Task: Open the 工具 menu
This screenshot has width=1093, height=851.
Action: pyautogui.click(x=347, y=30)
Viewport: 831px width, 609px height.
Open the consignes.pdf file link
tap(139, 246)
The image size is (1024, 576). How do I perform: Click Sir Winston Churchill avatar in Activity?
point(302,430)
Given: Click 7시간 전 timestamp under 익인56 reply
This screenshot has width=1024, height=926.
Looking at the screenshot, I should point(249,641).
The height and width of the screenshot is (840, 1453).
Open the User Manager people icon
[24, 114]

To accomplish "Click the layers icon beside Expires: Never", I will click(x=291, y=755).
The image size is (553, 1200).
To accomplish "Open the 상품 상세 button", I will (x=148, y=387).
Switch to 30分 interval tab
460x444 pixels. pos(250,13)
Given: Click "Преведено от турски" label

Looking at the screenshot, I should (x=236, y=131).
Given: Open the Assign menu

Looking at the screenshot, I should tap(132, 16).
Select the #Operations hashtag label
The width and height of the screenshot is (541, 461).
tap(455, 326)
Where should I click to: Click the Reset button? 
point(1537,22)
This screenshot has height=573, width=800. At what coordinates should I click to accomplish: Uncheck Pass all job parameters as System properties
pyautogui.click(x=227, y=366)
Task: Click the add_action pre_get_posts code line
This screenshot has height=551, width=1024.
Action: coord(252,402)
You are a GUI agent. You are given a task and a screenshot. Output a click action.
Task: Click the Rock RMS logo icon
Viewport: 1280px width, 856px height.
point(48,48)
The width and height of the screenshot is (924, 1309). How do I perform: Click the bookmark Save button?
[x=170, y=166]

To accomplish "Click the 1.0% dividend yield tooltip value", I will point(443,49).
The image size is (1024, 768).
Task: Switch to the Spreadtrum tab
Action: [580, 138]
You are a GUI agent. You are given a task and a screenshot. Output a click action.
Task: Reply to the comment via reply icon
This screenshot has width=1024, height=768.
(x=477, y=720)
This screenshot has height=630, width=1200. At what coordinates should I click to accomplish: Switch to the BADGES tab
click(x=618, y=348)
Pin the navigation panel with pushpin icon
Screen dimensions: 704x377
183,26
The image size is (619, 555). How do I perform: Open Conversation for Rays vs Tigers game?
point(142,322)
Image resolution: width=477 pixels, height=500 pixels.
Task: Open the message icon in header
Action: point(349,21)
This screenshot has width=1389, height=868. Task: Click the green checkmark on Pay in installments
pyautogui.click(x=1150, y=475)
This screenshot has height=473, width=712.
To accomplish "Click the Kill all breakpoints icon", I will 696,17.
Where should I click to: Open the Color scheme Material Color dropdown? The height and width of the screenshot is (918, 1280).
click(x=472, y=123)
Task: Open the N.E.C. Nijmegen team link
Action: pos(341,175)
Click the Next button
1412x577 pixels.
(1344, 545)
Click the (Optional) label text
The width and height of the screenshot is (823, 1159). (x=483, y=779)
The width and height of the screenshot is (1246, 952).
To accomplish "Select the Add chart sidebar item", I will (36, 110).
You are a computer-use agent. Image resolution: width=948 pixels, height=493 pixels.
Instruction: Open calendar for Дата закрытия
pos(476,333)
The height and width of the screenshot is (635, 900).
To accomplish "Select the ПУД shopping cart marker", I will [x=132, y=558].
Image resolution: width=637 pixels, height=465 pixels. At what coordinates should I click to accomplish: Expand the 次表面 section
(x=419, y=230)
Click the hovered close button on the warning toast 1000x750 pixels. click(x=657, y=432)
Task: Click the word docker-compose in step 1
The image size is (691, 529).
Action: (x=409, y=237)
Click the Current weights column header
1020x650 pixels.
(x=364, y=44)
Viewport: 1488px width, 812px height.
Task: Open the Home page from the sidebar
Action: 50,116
※ ※ ※
Work item =
Return only the lines running from the line with "Click the hovered" to the last line of the records, both included, exactly as written.

Output below =
Click the hovered close button on the warning toast 1000x750 pixels. click(x=657, y=432)
Task: Click the word docker-compose in step 1
The image size is (691, 529).
Action: (x=409, y=237)
Click the Current weights column header
1020x650 pixels.
(x=364, y=44)
Viewport: 1488px width, 812px height.
Task: Open the Home page from the sidebar
Action: 50,116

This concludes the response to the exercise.